Maximal Square
Given an $m \times n$ binary matrix, find the largest square containing only 1's and return its area. Use Dynamic Programming.
Why Interviewers Ask This
Adobe asks this problem to evaluate a candidate's ability to recognize overlapping subproblems and apply dynamic programming for optimization. They specifically test if you can transform a brute-force geometric check into an efficient O(mn) solution, demonstrating strong algorithmic thinking and spatial reasoning skills essential for their graphics and software engineering roles.

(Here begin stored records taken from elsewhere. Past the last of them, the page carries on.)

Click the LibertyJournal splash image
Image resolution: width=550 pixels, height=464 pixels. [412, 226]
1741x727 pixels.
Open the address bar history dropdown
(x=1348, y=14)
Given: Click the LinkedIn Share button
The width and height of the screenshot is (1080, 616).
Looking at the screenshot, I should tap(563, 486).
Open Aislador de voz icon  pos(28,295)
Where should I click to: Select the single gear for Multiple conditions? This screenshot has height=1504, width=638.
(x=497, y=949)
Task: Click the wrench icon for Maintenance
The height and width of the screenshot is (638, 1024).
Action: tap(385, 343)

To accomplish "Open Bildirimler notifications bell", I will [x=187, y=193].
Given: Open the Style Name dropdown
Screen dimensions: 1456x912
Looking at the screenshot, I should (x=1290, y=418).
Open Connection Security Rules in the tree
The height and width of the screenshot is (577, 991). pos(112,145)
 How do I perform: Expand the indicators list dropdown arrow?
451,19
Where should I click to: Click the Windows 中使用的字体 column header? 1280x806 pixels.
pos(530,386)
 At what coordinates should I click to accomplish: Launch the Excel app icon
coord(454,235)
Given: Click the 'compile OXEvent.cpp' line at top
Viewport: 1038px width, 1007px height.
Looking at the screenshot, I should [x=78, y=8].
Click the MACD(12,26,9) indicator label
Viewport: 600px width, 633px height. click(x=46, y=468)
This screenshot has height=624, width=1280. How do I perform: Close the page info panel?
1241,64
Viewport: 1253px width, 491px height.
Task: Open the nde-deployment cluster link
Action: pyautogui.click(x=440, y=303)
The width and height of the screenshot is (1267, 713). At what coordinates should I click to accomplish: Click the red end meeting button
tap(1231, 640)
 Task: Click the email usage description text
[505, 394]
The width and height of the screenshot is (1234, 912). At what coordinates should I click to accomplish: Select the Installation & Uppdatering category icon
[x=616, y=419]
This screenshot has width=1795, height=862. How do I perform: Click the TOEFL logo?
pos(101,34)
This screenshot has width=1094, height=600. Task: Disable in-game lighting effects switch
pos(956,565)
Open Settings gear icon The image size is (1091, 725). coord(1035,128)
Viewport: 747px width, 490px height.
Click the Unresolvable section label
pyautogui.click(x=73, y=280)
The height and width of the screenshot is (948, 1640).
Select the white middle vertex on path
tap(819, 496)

How to Answer This Question
1. Clarify the input constraints and edge cases immediately, such as empty matrices or all-zero grids. 2. Propose a brute-force approach first to show baseline understanding, then explicitly state its inefficiency (O(m^3)). 3. Introduce the DP state definition: dp[i][j] represents the side length of the largest square ending at position (i, j). 4. Derive the recurrence relation by explaining that a cell forms a larger square only if its top, left, and top-left neighbors are also part of squares. 5. Walk through a small matrix example on a virtual whiteboard to visualize how values propagate. 6. Conclude with time and space complexity analysis, suggesting space optimization to O(n) if asked.
Key Points to Cover
- Demonstrating the transition from brute force to dynamic programming logic
- Correctly identifying the recurrence relation involving min(top, left, top_left)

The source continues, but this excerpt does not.